Exercice proposé A
Reproduisez les lignes des blocs ci-dessous, consignes comprises, de celle qui contient « Viewport: 547px width, 117px » jusqu'à celle qui contient « pos(290,35) », toutes deux incluses, et uniquement celles-là, sans les images. Multipliez par 2,05 chaque coordonnée donnée en réponse, puis arrondissez à l'entier, la demie étant arrondie vers le haut.

Page
Habitants - Touristes : quelle frontière ? L'exemple du Trièves

L’organisation du tourisme dans les territoires ruraux, un enjeu économique majeur, doit tenir compte d’une évolution rapide des modes d’organisation des séjours des visiteurs.

Au grand bénéfice des premiers comme de ces derniers, pour peu que les instances locales sachent tirer partie de ces mutations.
Si le modèle « tout compris » en résidence hôtelière a encore de beaux jours devant lui, le tourisme diffus sur les territoires est en pleine expansion. De nombreux visiteurs aujourd’hui cherchent la rencontre, la découverte de l’espace de vie, et donc le territoire qui saura mettre ces valeurs en avant. Aujourd’hui les institutions, comme les comités départementaux du tourisme, organisent ce nouveau tourisme, alors que les initiatives venant des habitants se multiplient depuis plusieurs années. Et l’avènement des sites Internet autoadministrés, puis des réseaux sociaux et enfin la multiplication des appareils mobiles connectés modifient profondément l’organisation des séjours.

Entrées
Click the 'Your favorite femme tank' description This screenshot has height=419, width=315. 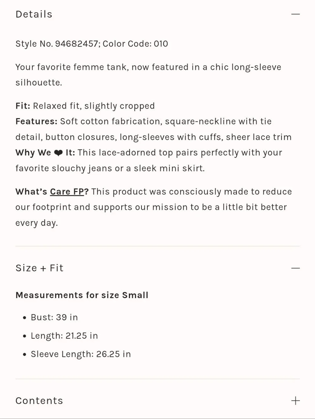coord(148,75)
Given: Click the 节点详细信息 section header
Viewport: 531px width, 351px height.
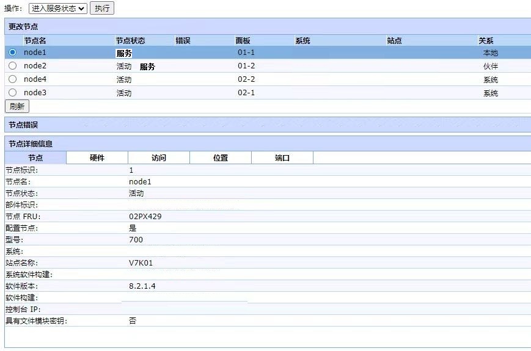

...

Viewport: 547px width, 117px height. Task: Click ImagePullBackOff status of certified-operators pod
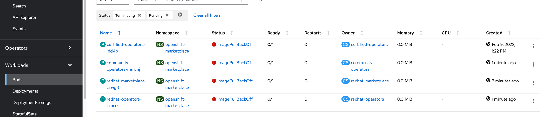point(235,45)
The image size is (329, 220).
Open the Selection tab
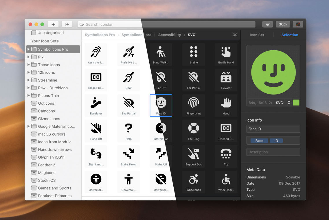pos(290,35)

==

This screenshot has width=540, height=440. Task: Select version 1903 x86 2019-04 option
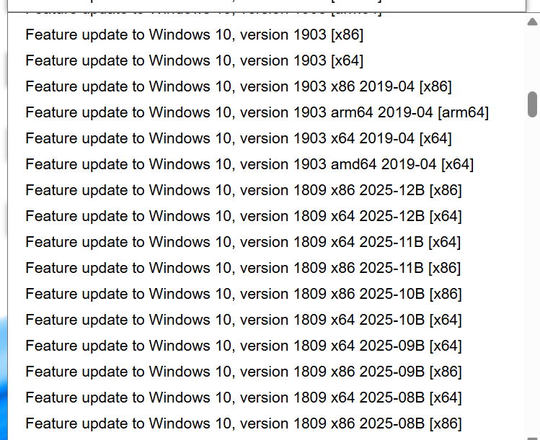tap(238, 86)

Exercice proposé B
Affichez sans modification le passage du texte sur le tourisme dans le Trièves, de « Habitants - Touristes » jusqu'à « séjours des visiteurs. ».

Réponse finale A
Viewport: 547px width, 117px height. Task: Click ImagePullBackOff status of certified-operators pod
point(482,92)
The image size is (329, 220).
Open the Selection tab
pos(595,72)

Réponse finale B
Habitants - Touristes : quelle frontière ? L'exemple du Trièves

L’organisation du tourisme dans les territoires ruraux, un enjeu économique majeur, doit tenir compte d’une évolution rapide des modes d’organisation des séjours des visiteurs.